**Assigned task**
Once the line containing "メニュー (32, 11)" is found in the entries below, reproduce it and every line after it, stopping at and including the line containing "この商品について問い合わせる (126, 1221)"; reproduce nothing else, and keep each line exact.
Provided material Block Start
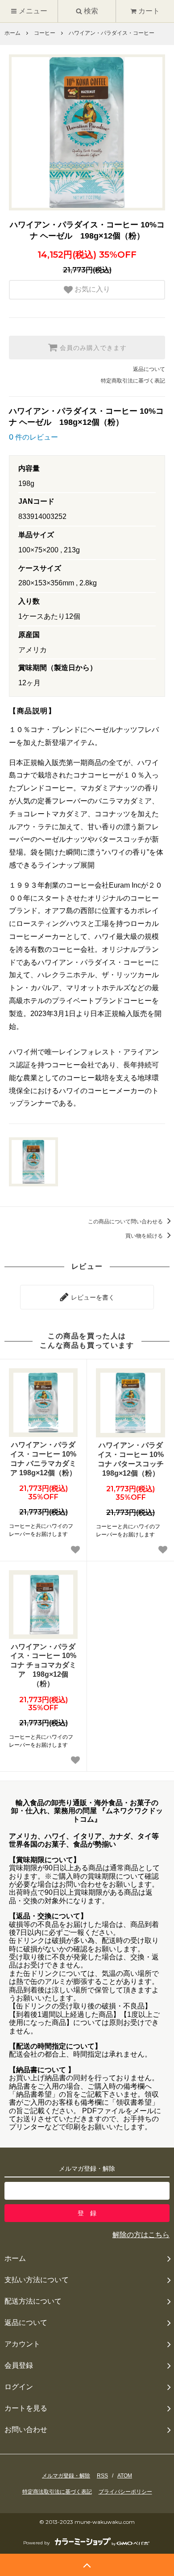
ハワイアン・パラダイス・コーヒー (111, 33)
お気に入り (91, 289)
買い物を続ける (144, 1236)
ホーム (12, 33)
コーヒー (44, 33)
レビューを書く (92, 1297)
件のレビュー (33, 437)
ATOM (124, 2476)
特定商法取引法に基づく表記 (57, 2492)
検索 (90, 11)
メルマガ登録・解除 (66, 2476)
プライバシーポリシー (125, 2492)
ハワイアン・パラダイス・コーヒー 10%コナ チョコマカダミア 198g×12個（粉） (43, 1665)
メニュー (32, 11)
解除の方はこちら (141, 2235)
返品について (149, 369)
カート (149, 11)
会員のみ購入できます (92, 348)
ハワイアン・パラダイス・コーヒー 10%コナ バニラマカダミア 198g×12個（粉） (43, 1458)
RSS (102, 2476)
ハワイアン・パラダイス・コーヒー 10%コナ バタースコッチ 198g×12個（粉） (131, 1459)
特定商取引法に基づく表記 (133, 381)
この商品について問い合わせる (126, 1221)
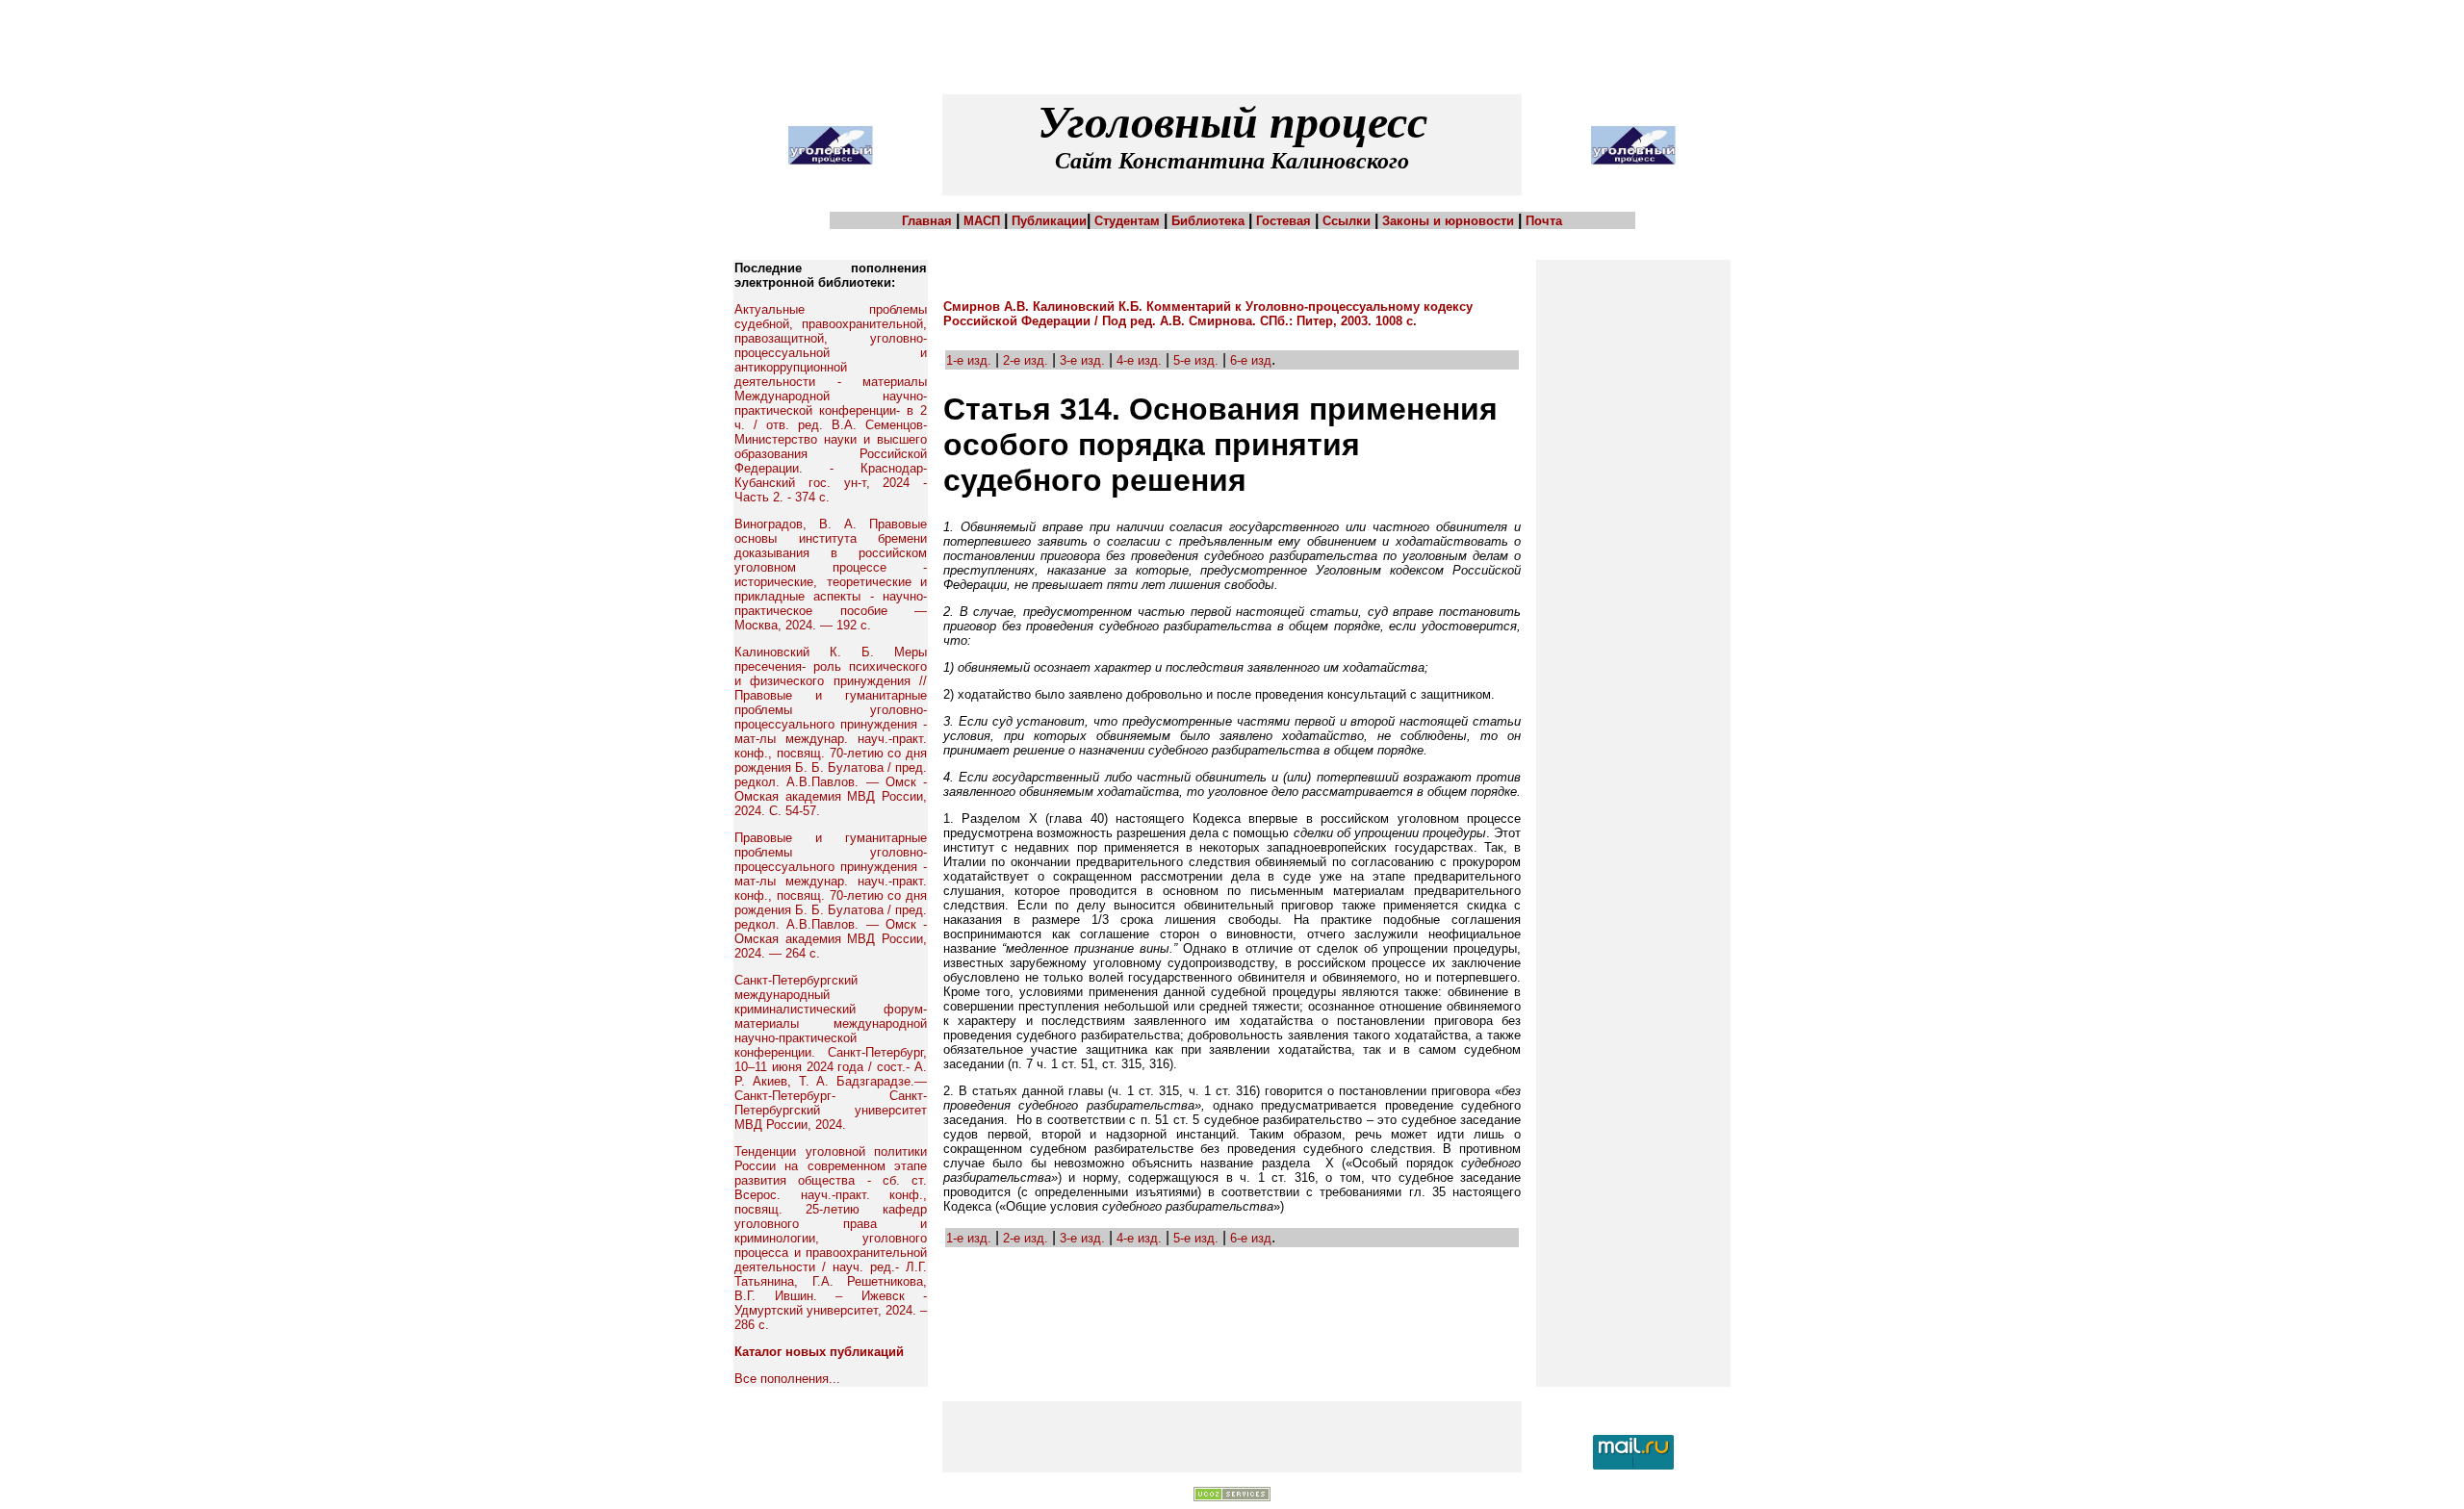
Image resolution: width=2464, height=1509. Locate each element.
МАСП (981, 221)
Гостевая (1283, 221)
Provided material Block End
**Answer box**
メニュー (32, 11)
解除の方はこちら (141, 2235)
返品について (149, 369)
カート (149, 11)
会員のみ購入できます (92, 348)
ハワイアン・パラダイス・コーヒー 10%コナ バニラマカダミア 198g×12個（粉） (43, 1458)
RSS (102, 2476)
ハワイアン・パラダイス・コーヒー 10%コナ バタースコッチ 198g×12個（粉） (131, 1459)
特定商取引法に基づく表記 (133, 381)
この商品について問い合わせる (126, 1221)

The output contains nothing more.